▸ **Your assignment**: Look below for the line that contains "The image size is (1740, 789).", then copy it and each following line exactly, through and including the line that contains "This screenshot has height=459, width=635.".

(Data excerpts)
◆ ◆ ◆ ◆ ◆
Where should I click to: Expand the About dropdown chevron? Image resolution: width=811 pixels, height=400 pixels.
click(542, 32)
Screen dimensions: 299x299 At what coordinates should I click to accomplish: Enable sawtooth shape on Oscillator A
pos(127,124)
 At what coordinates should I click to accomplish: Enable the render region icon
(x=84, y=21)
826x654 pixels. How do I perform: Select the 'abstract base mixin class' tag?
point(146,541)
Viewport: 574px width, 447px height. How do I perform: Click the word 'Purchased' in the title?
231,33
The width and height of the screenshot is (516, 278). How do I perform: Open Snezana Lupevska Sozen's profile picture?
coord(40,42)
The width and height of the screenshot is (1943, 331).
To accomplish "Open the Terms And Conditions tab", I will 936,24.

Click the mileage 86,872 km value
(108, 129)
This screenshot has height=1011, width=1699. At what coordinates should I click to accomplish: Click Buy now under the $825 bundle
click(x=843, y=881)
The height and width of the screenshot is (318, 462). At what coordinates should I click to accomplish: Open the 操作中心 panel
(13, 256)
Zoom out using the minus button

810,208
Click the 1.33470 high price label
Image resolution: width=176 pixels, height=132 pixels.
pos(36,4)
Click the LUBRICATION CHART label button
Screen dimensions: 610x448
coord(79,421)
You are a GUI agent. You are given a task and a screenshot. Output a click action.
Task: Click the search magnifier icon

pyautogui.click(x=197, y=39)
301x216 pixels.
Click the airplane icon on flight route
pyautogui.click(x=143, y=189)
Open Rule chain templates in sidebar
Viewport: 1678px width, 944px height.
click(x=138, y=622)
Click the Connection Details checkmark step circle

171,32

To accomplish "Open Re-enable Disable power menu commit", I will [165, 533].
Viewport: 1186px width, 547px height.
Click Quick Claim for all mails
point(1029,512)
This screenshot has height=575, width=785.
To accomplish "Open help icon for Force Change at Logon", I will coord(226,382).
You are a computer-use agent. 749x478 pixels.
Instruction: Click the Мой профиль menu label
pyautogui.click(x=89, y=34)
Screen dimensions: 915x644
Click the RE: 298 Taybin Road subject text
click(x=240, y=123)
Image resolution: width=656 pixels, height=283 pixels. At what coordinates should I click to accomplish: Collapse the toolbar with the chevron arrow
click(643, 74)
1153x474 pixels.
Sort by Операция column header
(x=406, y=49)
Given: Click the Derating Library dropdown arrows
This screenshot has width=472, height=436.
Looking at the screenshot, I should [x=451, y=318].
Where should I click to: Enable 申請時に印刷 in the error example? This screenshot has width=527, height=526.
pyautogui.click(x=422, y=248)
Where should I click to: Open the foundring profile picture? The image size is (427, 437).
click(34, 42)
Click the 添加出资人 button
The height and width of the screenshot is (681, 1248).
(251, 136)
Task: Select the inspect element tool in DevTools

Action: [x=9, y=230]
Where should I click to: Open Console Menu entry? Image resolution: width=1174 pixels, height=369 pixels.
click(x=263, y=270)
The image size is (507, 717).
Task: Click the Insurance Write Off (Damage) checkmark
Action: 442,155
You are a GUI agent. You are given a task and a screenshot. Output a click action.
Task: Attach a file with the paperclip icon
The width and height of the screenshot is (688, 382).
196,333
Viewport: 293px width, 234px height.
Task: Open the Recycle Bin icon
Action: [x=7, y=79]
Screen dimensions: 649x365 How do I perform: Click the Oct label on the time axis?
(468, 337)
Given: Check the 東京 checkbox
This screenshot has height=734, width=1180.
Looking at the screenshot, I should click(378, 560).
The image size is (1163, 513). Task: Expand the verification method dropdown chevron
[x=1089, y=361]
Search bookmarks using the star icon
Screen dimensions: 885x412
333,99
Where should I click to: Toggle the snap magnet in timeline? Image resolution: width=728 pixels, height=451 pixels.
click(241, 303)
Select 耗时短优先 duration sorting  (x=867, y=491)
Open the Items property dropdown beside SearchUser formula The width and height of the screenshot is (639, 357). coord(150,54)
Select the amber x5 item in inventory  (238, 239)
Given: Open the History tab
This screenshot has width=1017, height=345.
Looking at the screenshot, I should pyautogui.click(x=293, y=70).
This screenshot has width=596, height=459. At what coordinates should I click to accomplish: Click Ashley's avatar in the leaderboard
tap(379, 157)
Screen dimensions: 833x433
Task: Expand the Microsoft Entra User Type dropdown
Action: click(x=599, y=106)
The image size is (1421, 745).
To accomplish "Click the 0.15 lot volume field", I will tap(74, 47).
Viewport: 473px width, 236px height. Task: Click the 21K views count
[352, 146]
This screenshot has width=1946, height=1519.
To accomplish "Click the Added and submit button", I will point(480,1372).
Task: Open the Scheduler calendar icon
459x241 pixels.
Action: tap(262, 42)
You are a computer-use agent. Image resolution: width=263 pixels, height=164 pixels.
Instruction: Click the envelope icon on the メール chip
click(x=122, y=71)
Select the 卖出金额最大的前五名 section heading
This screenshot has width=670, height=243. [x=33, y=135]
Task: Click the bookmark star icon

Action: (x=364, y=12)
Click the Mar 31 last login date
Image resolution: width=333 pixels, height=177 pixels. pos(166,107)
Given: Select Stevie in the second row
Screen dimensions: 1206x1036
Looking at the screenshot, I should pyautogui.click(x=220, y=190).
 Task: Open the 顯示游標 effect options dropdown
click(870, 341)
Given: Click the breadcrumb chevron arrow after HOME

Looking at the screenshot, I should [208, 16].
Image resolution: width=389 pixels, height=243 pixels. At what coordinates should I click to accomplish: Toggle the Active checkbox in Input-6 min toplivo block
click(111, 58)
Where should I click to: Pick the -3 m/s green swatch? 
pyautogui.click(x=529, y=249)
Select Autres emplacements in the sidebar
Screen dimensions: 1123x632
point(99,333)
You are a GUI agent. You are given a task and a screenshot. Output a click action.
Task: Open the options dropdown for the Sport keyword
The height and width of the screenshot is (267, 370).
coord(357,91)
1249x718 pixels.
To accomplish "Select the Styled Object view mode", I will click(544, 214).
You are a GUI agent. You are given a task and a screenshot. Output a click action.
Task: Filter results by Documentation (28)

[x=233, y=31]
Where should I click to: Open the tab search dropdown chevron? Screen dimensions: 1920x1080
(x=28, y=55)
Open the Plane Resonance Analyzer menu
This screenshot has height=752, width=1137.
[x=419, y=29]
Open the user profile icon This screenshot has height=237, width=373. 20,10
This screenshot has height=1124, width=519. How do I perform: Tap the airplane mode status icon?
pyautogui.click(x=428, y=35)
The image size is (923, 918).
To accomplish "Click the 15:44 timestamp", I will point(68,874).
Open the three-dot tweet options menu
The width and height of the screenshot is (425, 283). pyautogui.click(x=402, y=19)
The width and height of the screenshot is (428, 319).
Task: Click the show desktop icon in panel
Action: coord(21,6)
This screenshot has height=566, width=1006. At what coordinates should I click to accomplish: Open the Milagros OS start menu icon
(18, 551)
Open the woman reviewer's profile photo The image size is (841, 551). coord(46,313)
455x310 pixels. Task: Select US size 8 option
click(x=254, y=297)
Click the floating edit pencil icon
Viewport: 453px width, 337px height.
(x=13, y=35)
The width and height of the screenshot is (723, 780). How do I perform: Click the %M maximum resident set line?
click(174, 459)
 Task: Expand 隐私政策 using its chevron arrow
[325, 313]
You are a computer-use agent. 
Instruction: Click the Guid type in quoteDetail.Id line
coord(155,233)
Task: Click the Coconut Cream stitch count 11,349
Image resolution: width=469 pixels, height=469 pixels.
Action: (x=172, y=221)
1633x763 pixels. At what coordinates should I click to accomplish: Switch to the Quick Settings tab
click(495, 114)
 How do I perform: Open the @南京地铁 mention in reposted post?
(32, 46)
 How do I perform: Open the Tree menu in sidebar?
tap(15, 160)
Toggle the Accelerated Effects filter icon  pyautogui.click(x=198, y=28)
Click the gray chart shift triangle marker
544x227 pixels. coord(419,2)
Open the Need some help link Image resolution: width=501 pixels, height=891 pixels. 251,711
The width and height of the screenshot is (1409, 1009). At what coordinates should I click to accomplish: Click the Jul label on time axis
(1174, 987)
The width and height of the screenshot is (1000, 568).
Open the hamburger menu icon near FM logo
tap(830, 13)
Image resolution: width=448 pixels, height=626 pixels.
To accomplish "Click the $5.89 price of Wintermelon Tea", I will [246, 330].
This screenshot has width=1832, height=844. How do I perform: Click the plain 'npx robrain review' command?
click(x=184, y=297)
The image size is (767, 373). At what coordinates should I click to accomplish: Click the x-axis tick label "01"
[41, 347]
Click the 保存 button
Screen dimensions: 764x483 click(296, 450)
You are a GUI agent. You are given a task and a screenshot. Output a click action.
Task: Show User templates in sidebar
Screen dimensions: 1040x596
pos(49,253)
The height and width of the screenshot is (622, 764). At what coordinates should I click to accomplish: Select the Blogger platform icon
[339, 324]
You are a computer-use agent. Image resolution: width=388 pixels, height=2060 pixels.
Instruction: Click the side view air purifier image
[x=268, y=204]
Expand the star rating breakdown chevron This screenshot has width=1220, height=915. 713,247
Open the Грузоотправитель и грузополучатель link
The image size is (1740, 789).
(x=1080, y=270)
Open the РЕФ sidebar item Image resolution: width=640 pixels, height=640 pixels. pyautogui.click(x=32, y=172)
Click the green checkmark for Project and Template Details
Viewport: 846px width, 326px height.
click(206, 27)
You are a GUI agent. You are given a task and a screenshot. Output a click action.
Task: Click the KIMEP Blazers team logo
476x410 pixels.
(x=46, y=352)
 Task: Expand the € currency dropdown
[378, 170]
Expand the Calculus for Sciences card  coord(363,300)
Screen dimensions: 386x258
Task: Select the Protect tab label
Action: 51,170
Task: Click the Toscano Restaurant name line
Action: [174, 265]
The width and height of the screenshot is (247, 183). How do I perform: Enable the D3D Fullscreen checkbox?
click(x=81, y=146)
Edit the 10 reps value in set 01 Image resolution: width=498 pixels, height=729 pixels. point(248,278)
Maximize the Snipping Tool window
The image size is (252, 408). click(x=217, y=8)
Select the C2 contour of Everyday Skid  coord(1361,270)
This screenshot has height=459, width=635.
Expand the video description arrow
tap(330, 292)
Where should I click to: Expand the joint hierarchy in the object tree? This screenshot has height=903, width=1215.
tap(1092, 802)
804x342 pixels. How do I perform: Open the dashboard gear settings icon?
◆ ◆ ◆ ◆ ◆
▸ **Worked solution**:
The image size is (1740, 789).
(x=1080, y=270)
Open the РЕФ sidebar item Image resolution: width=640 pixels, height=640 pixels. pyautogui.click(x=32, y=172)
Click the green checkmark for Project and Template Details
Viewport: 846px width, 326px height.
click(206, 27)
You are a GUI agent. You are given a task and a screenshot. Output a click action.
Task: Click the KIMEP Blazers team logo
476x410 pixels.
(x=46, y=352)
 Task: Expand the € currency dropdown
[378, 170]
Expand the Calculus for Sciences card  coord(363,300)
Screen dimensions: 386x258
Task: Select the Protect tab label
Action: 51,170
Task: Click the Toscano Restaurant name line
Action: [174, 265]
The width and height of the screenshot is (247, 183). How do I perform: Enable the D3D Fullscreen checkbox?
click(x=81, y=146)
Edit the 10 reps value in set 01 Image resolution: width=498 pixels, height=729 pixels. point(248,278)
Maximize the Snipping Tool window
The image size is (252, 408). click(x=217, y=8)
Select the C2 contour of Everyday Skid  coord(1361,270)
This screenshot has height=459, width=635.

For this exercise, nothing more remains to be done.